In contrast to the fascination with consumer society Pop artists espoused, Minimalists privileged concept over material and ideas over sensory qualities, often favoring sculpture over painting and pursuing possibilities between and beyond these categories. A number of these artists, such as Dan Flavin, Donald Judd and Ellsworth Kelly rejected painting as inherently illusionistic, and turned to producing objects and structures that, while three-dimensional, refuse to conform to traditional definitions of sculpture.
Among the many highlights presented in this section are Willem de Kooning’s Composition (1955, Solomon R. Guggenheim Museum), Tom Wesselmann’s Still Life # 33 (1963, Mugrabi Collection), Andy Warhol’s One Hundred and Fifty Multicolored Marilyns (1979, Museo Guggenheim Bilbao), and Roy Lichtenstein’s Nudes with Beach Ball (1994, Private collection).

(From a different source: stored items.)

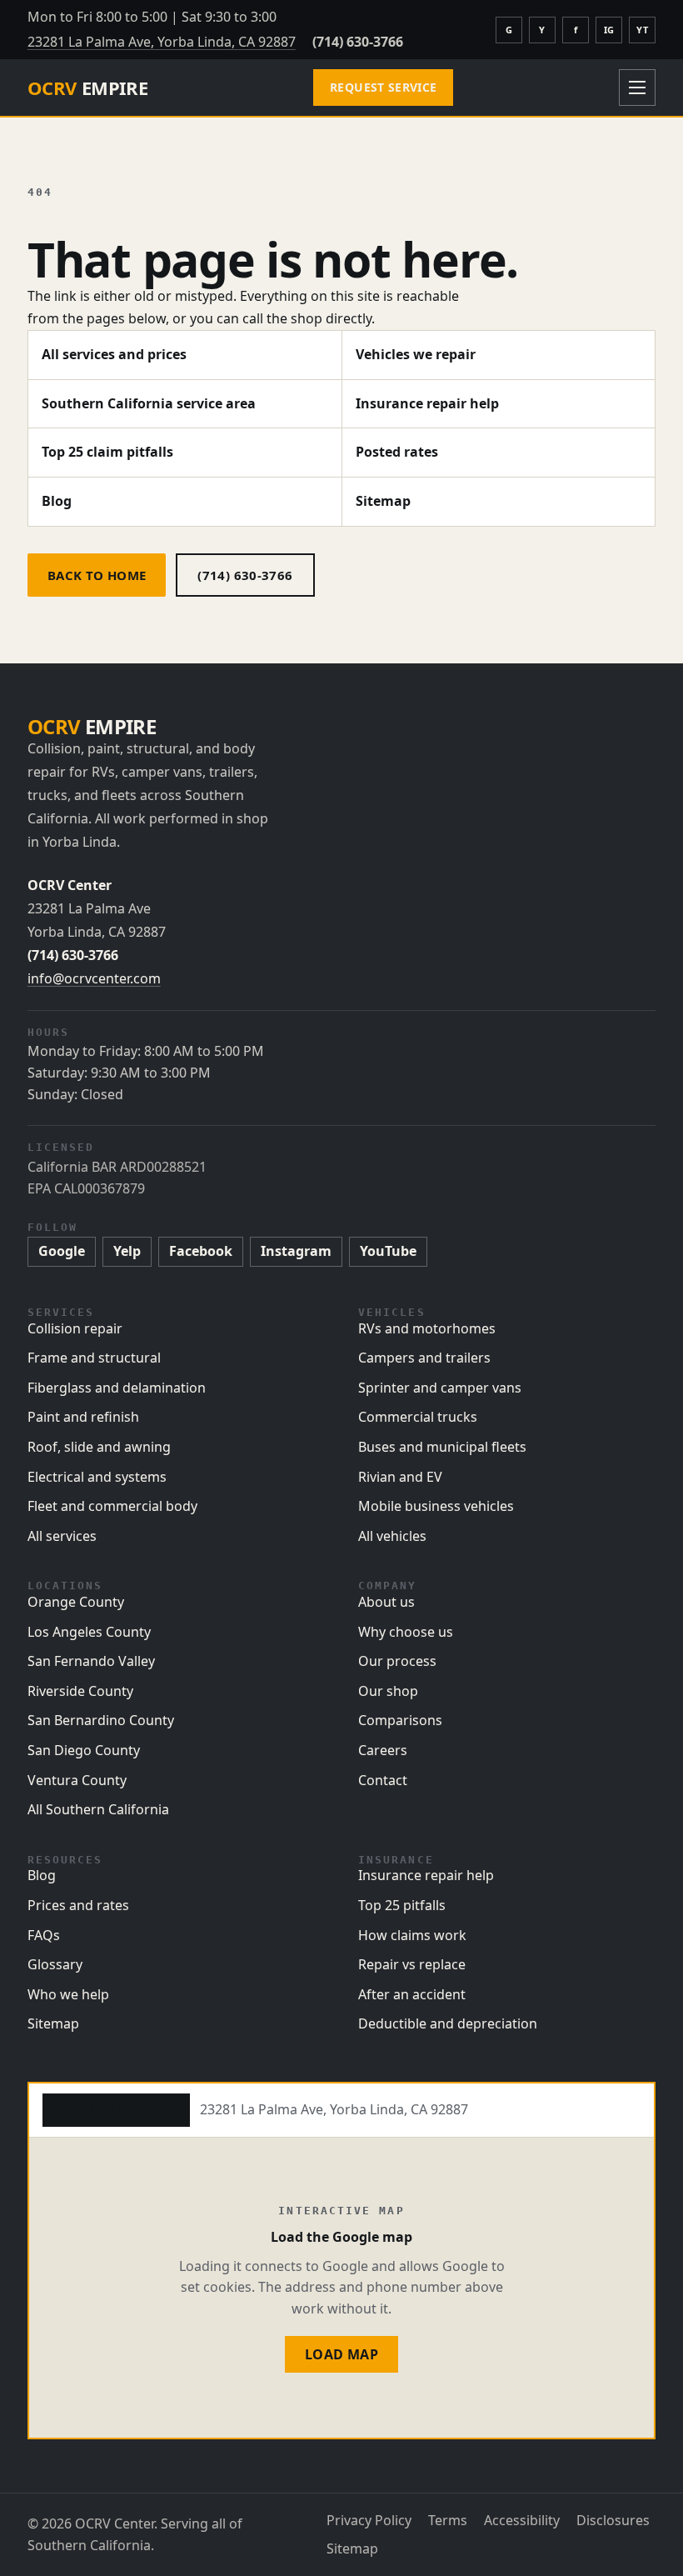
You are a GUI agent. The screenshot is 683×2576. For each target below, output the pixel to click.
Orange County (75, 1602)
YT (642, 29)
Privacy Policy (369, 2520)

Multiculturalism & Globalization
Since 1980, artists in the United States have engaged the legacies of Pop, Minimalism, Conceptual art, performance, and video, while pushing these past iconoclasms to greater extremes and more sophisticated manifestations.
Painting in the 1980s experienced a return to figuration that achieved great commercial success, fuelled by the decade’s economic boom, despite charges of regression (Julian Schnabel, Eric Fischl and David Salle). However a counter narrative to the economically triumphant 80s emerged in the art of Jean-Michel Basquiat, Keith Haring, Felix Gonzalez-Torres, and Robert Gober, whose work addressed the inequalities and social problems, including the era’s newest epidemic HIV/AIDS, that haunted the Reagan years. The diverse practices of contemporary art in America continue to vigorously question, as well as rewrite, the definition of art and its functions, and address the exigencies of today’s society. Highlights from this era include Keith Haring’s Untitled (1982, courtesy Tony Schafrazi Gallery), Eric Fishcl’s Squirt (for Ian Giloth) (1982, Private collection, Switzerland), and David Salle’s Sexual and Professional Jealousy (Tennyson) (1983, Museum of Contemporary Art, Kiasma, Finland).

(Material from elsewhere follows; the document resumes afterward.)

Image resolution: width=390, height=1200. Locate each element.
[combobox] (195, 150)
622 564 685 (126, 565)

The exhibition of works from the 1990s to the present is organized as a series of monographic rooms featuring Edward Ruscha, Richard Prince, new paintings by Ellsworth Kelly, a selection from John Baldessari’s commission for the Deutsche Guggenheim Berlin, and installation and video by Bill Viola, Kara Walker, Matthew Barney, and Tom Sachs.
The display is comprised of approximately 200 artworks — with a focus on paintings — and as been assembled with generous loans from major US and European collections. The exhibition is installed on floors one and two of the Guggenheim Museum Bilbao, creating a composite narrative of the American experience, capturing its myths, dreams, ordeals, and vulnerabilities. Over 300 years of art, Art in the USA traces how American art reflects and has contributed to the nation's complex historical, social, and visual narrative.
The curatorial team of the exhibition was led by Thomas Krens, Director, Solomon R. Guggenheim Foundation, and includes Susan Davidson, Senior Curator, Solomon R. Guggenheim Museum; Elizabeth Kennedy, Curator of Collection, Terra Foundation for American Art; and Nancy Mowll Mathews, Eugénie Prendergast Senior Curator of 19th and 20th Century Art, Williams College Museum of Art.